Marina Warner is a writer of fiction and cultural history. Warner was brought up in Egypt, Belgium, and Cambridge, England. She is specialized in mythology and fairy-tales, with an emphasis on the part women play in them. Her award-winning books include” Alone of All Her Sex: The Myth and the Cult of the Virgin Mary” (1976), “Joan of Arc: The Image of Female Heroism” (l982), “From the Beast to the Blonde” (1994). In l994 she gave the BBC Reith Lectures on the theme of Six Myths of Our Time. Her recent books include “Stranger Magic Charmed States” and “The Arabian Nights”. She also writes fiction: “The Lost Father” (l988). Warner is a Fellow of the British Academy and currently works as a Professor of Literature, Film, and Theatre Studies at the University of Essex. Warner’s forthcoming books include: “The Symbol Gives Rise to Thought Writings on Art Violette Editions”, and “Fairy Tale: A Very Short Introduction” Oxford University Press, 2014.

About The Book

The author is one of the distinguished cultural historians in the world on the subject of myth, fairytale and folk narrative and art.

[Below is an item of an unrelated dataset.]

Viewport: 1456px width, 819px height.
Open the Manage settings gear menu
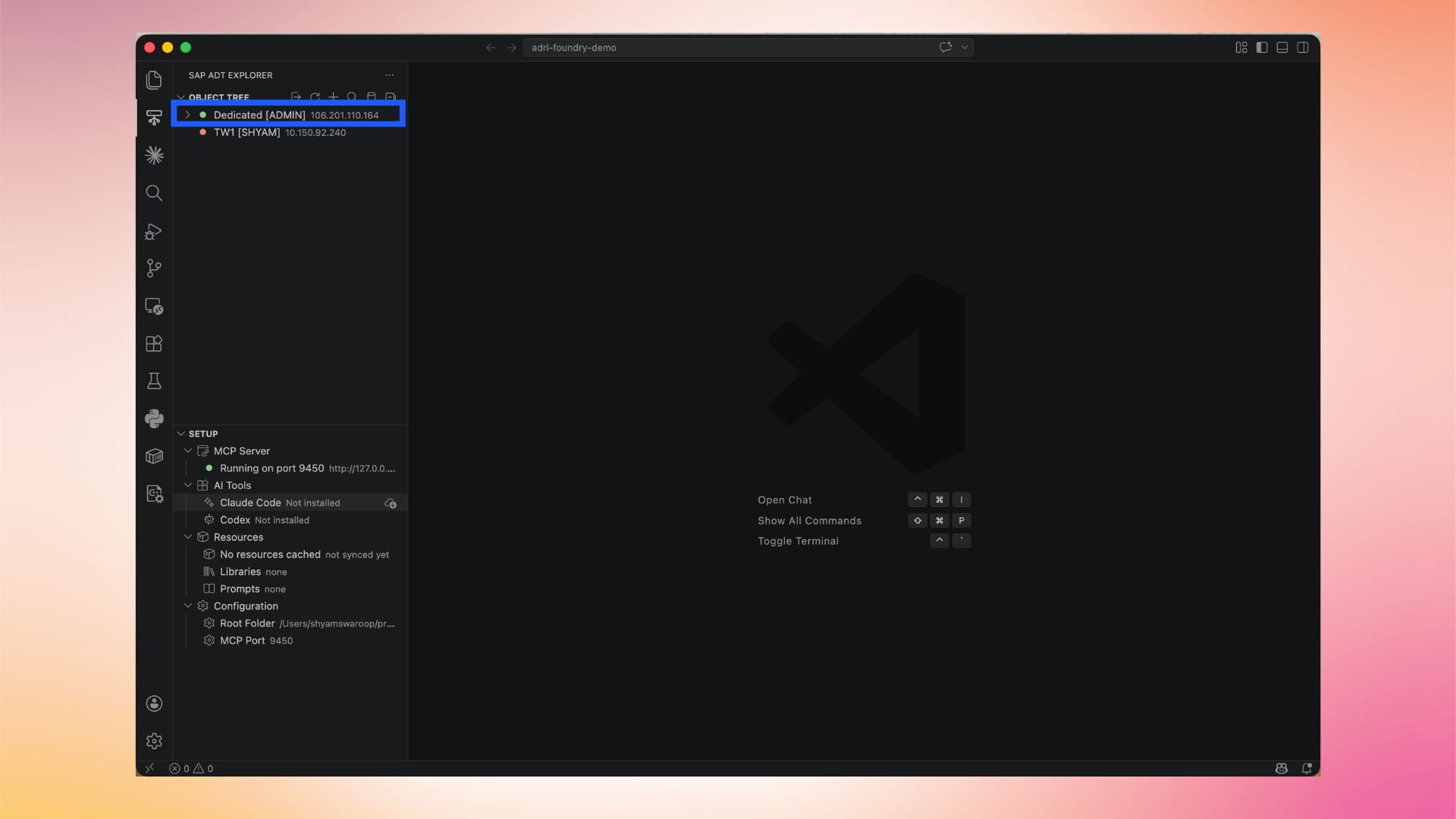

Her book tells the story of the Arabian Nights in Western Civilization from a thoroughly new and, until recently, little understood angle. Warner retells a number of the tales in her own words with a verve that brings them to life in contemporary idiom. Upon these retellings she constructs a nuanced view of the ways in which the benign magic and enchantment of the stories affected the reception and ideas of magic and enchantment in the West, even during the period of the Enlightenment – a period more naturally associated with reason and science. She is thoroughly versed in the complex history of the Nights corpus and constructs upon this foundation a new vision of the way the West has been in thrall to images and ideas from Arab, and more generally Eastern culture in the 18th through to the 20th century.